* _Fragmento del documento_
____________________
La crispación y la soberbia
Los argentinos tenemos una relación difícil con nuestra realidad. Objetivarnos como seres históricos nos ayudaría a salir de la encerrona.
Enrique Lacolla
Periodista
Es una constante que los sectores ilustrados o presuntamente tales se hayan perfilado en una actitud antagónica a los movimientos populares. Hayan sido estos federales del interior, rosista, yrigoyenista o peronista. En el núcleo de esta predisposición hay componentes sociológicos y psicológicos dispares, pero que confluyen en una actitud de desdén, negación, desconfianza o furia frente a las exteriorizaciones masivas del pueblo cuando éste se decide a apoyar con entusiasmo y participación a un movimiento. Este rechazo va desde las concentraciones del yrigoyenismo o el peronismo, a la Plaza de Mayo de abril de 1982, cuando una multitud aclamó la recuperación de las Malvinas. Muy a posteriori de este hecho, algunos intelectuales tuvieron el tupé de denominar a ese momento como "la plaza de la vergüenza". Sin entender que esa masa apoyaba, confusa pero certeramente, no al militarote que se asomaba al balcón, sino a la causa nacional que, por casualidad o no, él había tomado en sus manos.
____________________
Datos de destinos de clic:
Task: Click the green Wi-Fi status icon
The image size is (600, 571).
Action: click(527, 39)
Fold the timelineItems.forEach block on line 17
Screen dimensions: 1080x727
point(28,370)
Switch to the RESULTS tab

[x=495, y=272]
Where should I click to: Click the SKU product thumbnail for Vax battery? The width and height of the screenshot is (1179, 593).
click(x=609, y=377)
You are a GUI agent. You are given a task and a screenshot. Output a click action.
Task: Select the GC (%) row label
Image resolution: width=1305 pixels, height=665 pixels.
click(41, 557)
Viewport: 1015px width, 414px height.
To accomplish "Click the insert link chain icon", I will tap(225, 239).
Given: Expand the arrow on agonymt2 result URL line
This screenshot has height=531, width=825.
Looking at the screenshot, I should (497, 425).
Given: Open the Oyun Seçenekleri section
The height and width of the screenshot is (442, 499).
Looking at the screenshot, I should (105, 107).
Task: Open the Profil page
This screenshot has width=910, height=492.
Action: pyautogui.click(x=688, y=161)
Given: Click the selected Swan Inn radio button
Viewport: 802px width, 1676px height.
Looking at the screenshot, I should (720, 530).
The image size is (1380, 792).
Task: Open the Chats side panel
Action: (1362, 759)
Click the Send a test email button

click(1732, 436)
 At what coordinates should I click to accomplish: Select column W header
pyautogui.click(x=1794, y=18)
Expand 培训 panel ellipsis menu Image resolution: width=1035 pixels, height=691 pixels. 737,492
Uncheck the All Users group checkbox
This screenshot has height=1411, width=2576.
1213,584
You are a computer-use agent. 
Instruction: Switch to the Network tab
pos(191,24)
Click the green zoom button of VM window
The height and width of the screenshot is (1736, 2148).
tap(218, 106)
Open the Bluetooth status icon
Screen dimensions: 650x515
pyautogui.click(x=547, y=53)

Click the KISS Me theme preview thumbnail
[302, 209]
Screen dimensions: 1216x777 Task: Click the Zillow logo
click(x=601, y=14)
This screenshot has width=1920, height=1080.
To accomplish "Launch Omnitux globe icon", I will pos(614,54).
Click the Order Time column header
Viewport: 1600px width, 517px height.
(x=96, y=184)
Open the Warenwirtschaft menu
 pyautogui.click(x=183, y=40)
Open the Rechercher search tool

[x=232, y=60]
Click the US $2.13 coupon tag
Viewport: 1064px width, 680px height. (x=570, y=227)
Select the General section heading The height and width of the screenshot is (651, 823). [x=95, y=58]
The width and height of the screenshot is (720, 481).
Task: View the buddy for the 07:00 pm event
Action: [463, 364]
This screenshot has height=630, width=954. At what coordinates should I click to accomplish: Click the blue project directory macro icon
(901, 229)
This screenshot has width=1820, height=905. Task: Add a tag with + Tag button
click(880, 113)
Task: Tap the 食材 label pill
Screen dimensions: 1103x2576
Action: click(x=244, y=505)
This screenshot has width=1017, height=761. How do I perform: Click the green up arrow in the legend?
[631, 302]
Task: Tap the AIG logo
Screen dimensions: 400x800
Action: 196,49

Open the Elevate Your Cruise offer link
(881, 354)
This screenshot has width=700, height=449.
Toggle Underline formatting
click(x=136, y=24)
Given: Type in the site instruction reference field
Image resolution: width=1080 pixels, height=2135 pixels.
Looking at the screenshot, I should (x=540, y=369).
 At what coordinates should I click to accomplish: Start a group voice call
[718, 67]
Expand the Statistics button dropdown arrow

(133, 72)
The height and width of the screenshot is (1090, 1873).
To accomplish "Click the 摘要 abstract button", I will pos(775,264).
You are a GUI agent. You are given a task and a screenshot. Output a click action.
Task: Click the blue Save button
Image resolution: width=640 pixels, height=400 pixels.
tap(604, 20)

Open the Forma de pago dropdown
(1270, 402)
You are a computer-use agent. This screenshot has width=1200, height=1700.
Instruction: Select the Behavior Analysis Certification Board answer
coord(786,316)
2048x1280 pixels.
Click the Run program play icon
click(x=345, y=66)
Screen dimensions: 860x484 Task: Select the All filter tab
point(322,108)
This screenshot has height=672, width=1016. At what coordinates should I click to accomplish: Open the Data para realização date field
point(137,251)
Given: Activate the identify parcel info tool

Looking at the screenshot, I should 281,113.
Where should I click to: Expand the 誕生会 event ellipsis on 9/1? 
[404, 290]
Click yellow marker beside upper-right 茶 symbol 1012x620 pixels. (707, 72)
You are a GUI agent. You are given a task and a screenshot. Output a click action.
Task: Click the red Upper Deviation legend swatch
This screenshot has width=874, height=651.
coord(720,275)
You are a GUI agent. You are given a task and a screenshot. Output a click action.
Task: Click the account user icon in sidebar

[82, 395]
____________________
* _Tareas_
**A.** Traduzca al inglés la oración "Los argentinos tenemos una relación difícil con nuestra realidad." del artículo sobre la crispación y la soberbia.
**B.** Actualice el pasaje del artículo sobre la crispación y la soberbia que comienza en "La crispación y" y sigue hasta "de la encerrona.", y ponga "compleja" en lugar de "difícil".
**C.** Prolongue el artículo sobre la crispación y la soberbia a partir del punto en que termina.

* _Respuestas_
**A.** We Argentines have a difficult relationship with our reality.

**B.**
La crispación y la soberbia
Los argentinos tenemos una relación compleja con nuestra realidad. Objetivarnos como seres históricos nos ayudaría a salir de la encerrona.

**C.**
Europeísmo. Al revés de que ha solido ocurrir en otros países de América latina, nuestros literatos y nuestra clase ilustrada, fuesen de origen patricio o pequeño burgués, en general nunca se sintieron cómodos con las vertientes populares de nuestra cultura y propendieron a abrevar en Europa para nutrirse.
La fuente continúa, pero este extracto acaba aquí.